An Arizona student, Dean Saxton, spent time on the streets shouting at women whom he deemed to be dressed too provocatively, "You deserve rape!" Interviewed by Vice, he doubled down on his hate speech and misogyny.
In an interview with Vice, University of Arizona student Dean Saxton, who preaches under the name Brother Dean Samuel, explained why he protested outside a documentary about 1998 Miss World Pageant winner and rape survivor Linor Abargil last month.
“She is a beauty pageant contestant and there’s a lot of provocative, you know, seductive pictures of her that she has put out of herself,” he said. “I believe that if she was at home, and if she had kept to her Orthodox Jewishness, that rape would really probably would not have happened.”
More hate speech below the fold.
“One street preacher said, you know, if you dress like it, you act like it, different things like that, you’re asking for it,” he opined to Vice. “Therefore, you deserve rape. And his last three words I felt like were nice, and I decided to put them on a sign, and go to the event.”
“I believe there are certain qualities that may be worthy of rape,” the street preacher added. “If a woman dresses proactively, gets blackout drunk, and is wearing really revealing clothing, then I would say that she is partially responsible for the rape.”
This is the same sort of misogyny that got Todd Akin beaten by such a big margin. The sad thing about Saxton's rhetoric is that it is not that far off from certain elements of the Republican Party.
Vice News broke the original story and TYT also covered it here:
Ana Kasparian makes the point that people like Saxton actually do a public service by a showing what the Bible literally says about rape. Under the Old Testament law, women were considered to be property, and rapists had to pay a fine to their fathers. If a woman was raped in the city and they did not cry out, they were to be put to death. Around the time of Jesus' birth, women could be thrown in the wells for having extramarital sex since the assumption was that she violated her family's honor by giving up her virginity.
Jesus changed that by declaring that he who was without sin should cast the first stone. Since none of us are free from sin, none of us have the right to cast stones in such cases.
The whole problem with people like Saxton is that the very Bible he claims to stand on talks about a state of mind where people refuse to listen to reason and harden their hearts in the face of all evidence. The disturbing thing about that state of mind is that when you harden your heart to a certain point, then God takes over and hardens your heart to your own destruction. This is what happened to Pharaoh, for instance. Jesus believed that certain Scribes and Pharisees had gotten to that point even though they sat in Moses' seat and interpreted the law for the people to live by.
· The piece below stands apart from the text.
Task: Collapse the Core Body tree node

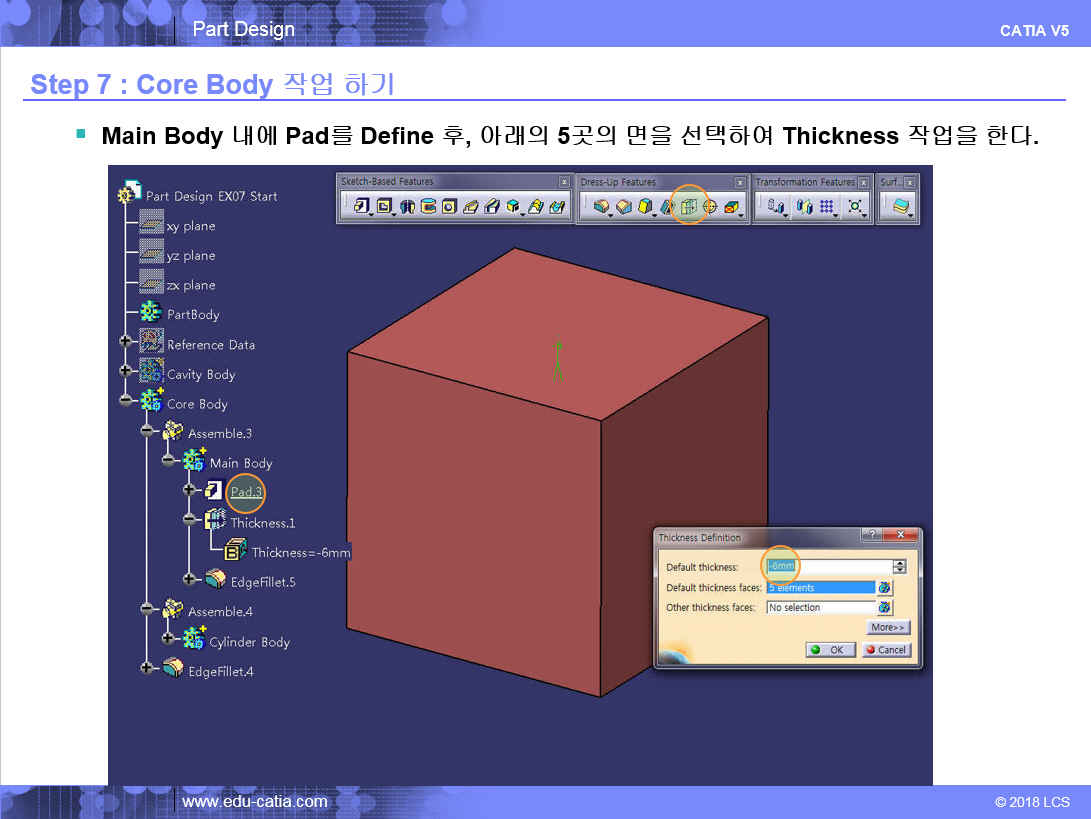Action: click(126, 401)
There is a constant conflict in the Bible between God's judgement and God's mercy throughout both the Old and New Testaments. But in the end, God's mercy always wins out over God's judgement. That is what certain people like Saxton don't understand.
The decline of church membership has been in the news a lot lately. People like Saxton are what turns people off of church and this, along with the child sexual abuse scandals and sexual and financial scandals of high-profile preachers are significantly contributing to the decline in church membership and activity. The proliferation of far-right activity within the church has gotten so great that even people like Pat Robertson are starting to ooze with concern trolling at the GOP over this, ignoring the fact that they are part of the problem.
Just like Boko Haram and Bin Laden's views are a blasphemy against Islam, Saxton's views are a blasphemy against Christianity. And this decline in church membership and damage to the church's credibility is likely to get worse. There is speculation that the UN could declare the sex abuse cases by pastors, priests, and other church leaders to be a form of torture, meaning that the statute of limitations to file a lawsuit would not apply. This could open up a Pandora's box of lawsuits against sexually abusive pastors as well as against entire denominations. Should the church continue to refuse to address these issues as well as people like Saxton, the church as we know it will end by 2100.